Despite an estimated budget of $70 million, it placed only 10th in gross on its debut weekend with a meager $3,200,000, and was subsequently declared a bomb. It ultimately ran in theaters for only 17 days and finished with a total domestic gross of under $6 million. Despite the failure of Basic Instinct 2, Stone has said that she would love to direct and act in a third Basic Instinct film.


She appeared in the 2006 drama Alpha Dog opposite Bruce Willis, playing Olivia Mazursky, the mother of a real-life murder victim. Stone wore a fatsuit for the role.
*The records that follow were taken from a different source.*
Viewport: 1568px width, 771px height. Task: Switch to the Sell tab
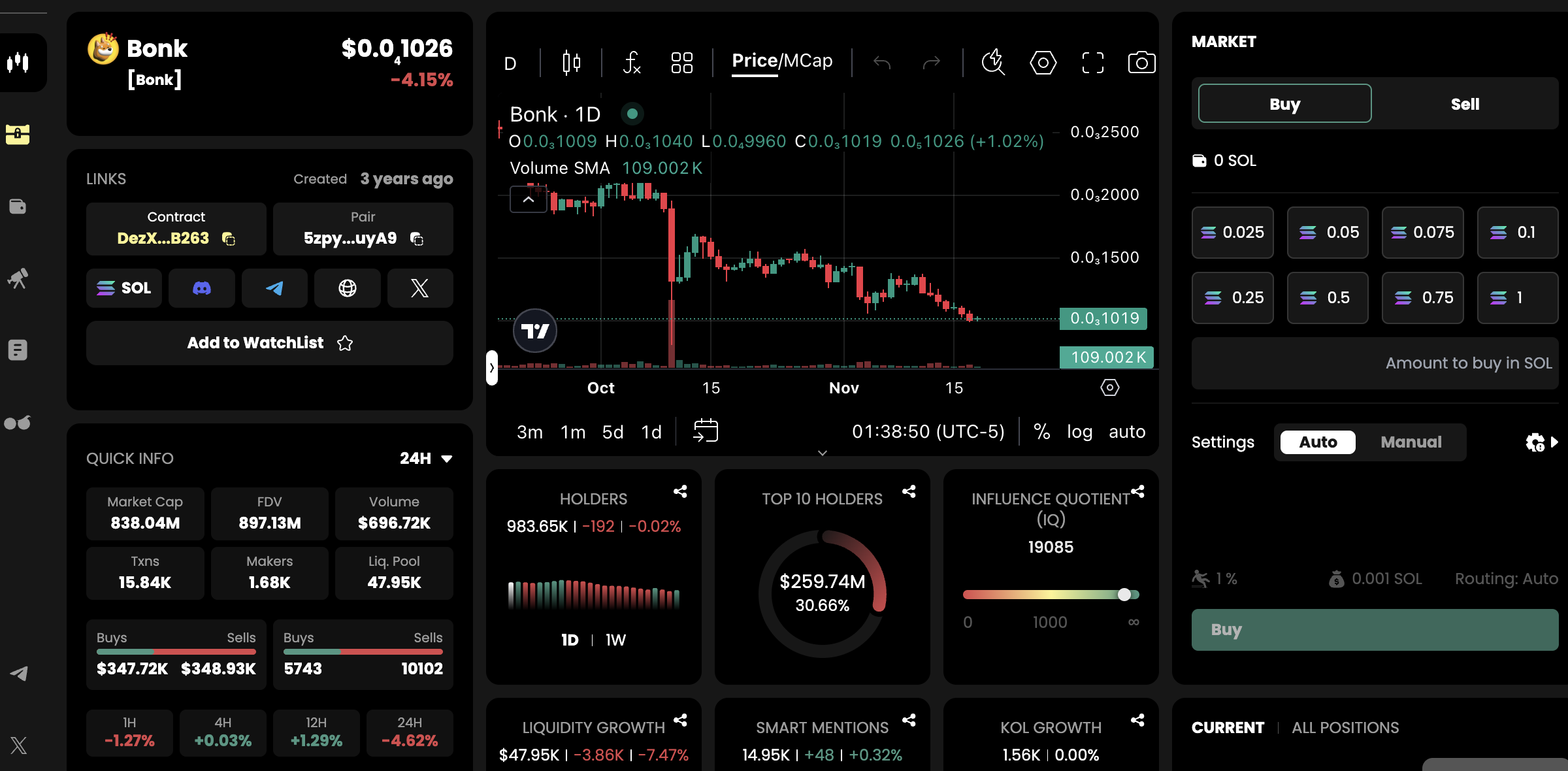point(1465,103)
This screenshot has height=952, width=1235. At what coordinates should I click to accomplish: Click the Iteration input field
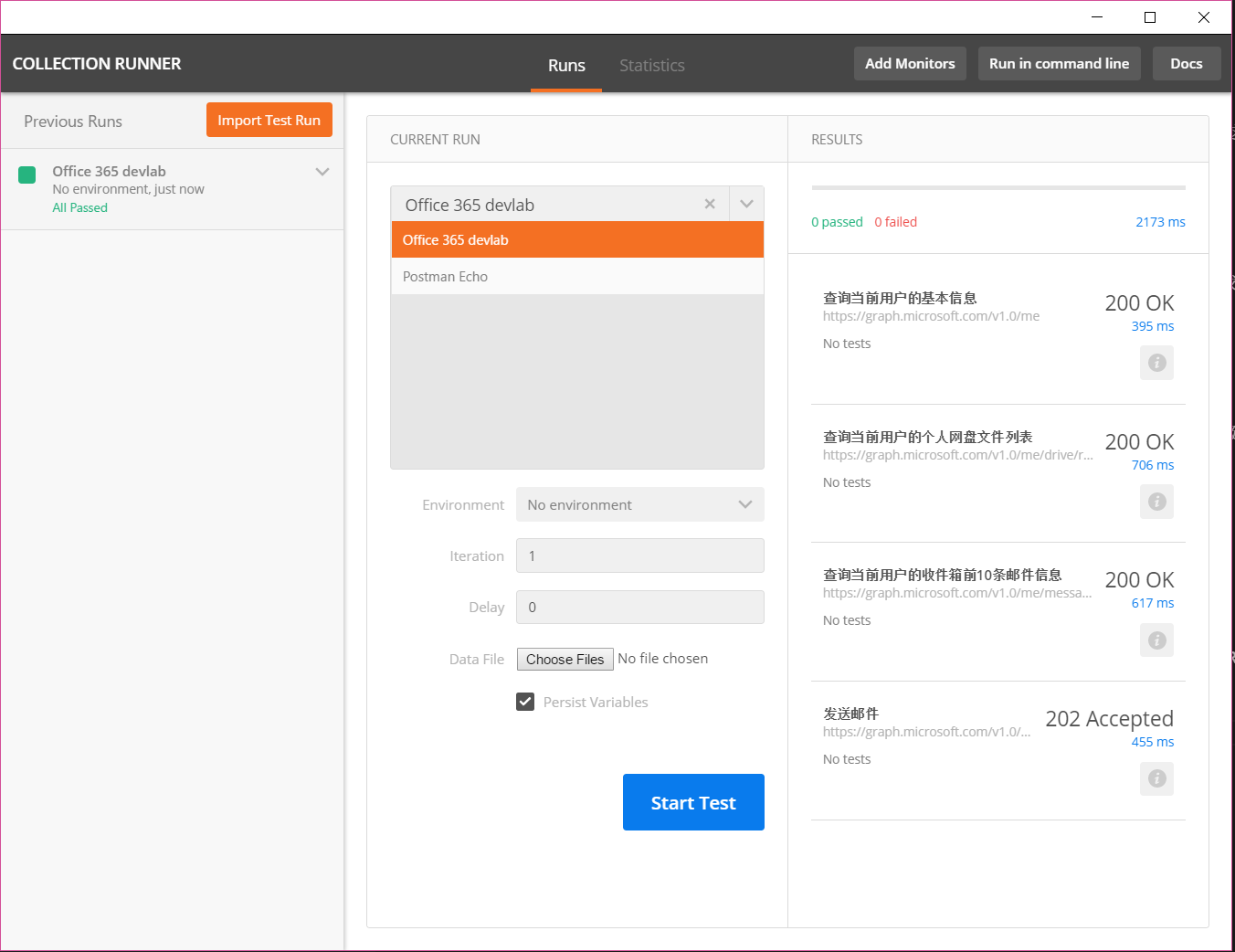(x=639, y=555)
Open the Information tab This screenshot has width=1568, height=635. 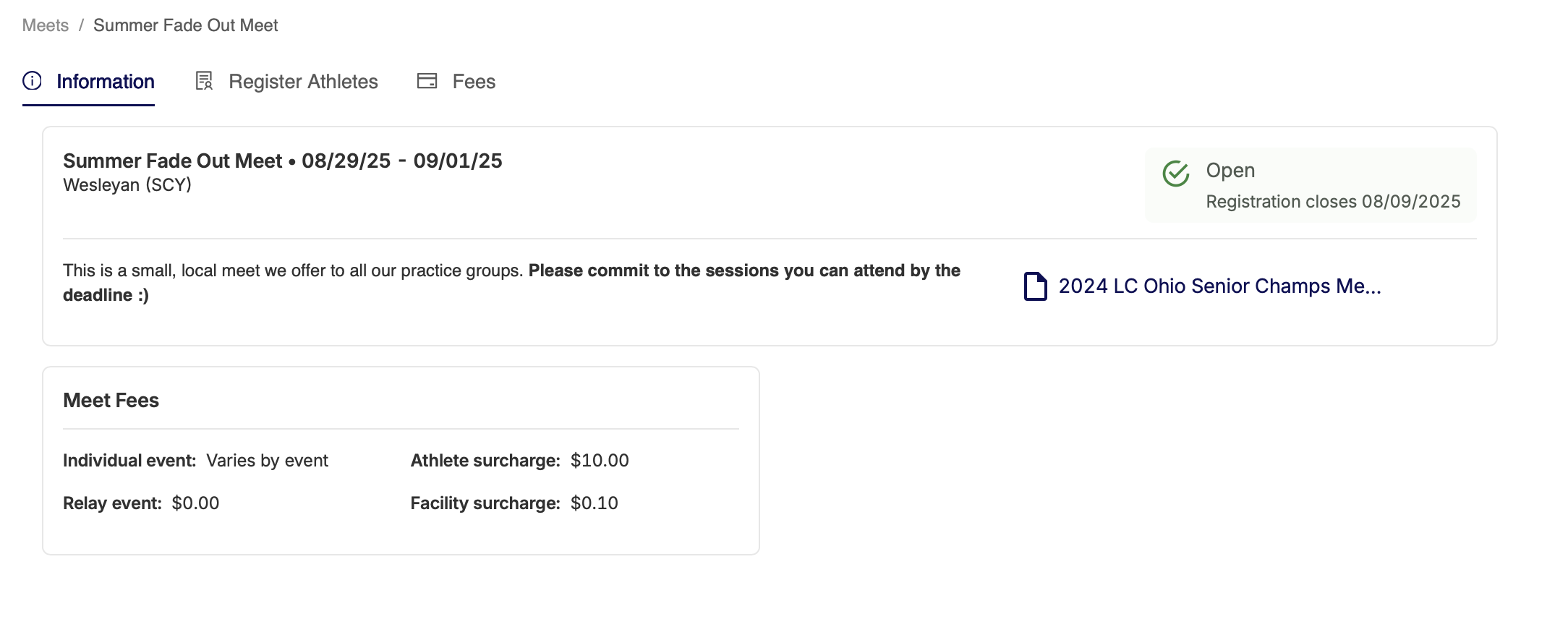click(88, 82)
In February 2007, Stone found her role as a clinical depression woman in her latest film, When a Man Falls in the Forest, uplifting, as it challenged what she called "Prozac society." "It was a watershed experience," she said. "I think that we live in a... Prozac society where we're always told we're supposed to have this kind of equilibrium of emotion. We have all these assignments about how we're supposed to feel about something."

In December 2006, she co-hosted the Nobel Peace Prize Concert in Oslo, Norway together with Anjelica Huston. The concert was in honor of the Nobel Peace Prize winners Muhammad Yunus and Grameen Bank. Also in that year, she appeared in the last episode of the Turkish TV series Kurtlar Vadisi (Valley of the Wolves) along with Andy Garcia.

On January 5, 2010, Entertainment Weekly reported Stone's impending appearance in four episodes of Law & Order: Special Victims Unit in April, and then included in a review on the 29th of that April such descriptions of Stone's performance as a "great presence," and having "had to revive her best . . . tone to sell hokey lines" in a series it described as "mawkish and overwrought." Stone portrayed Jo Marlowe, a former cop turned prosecutor.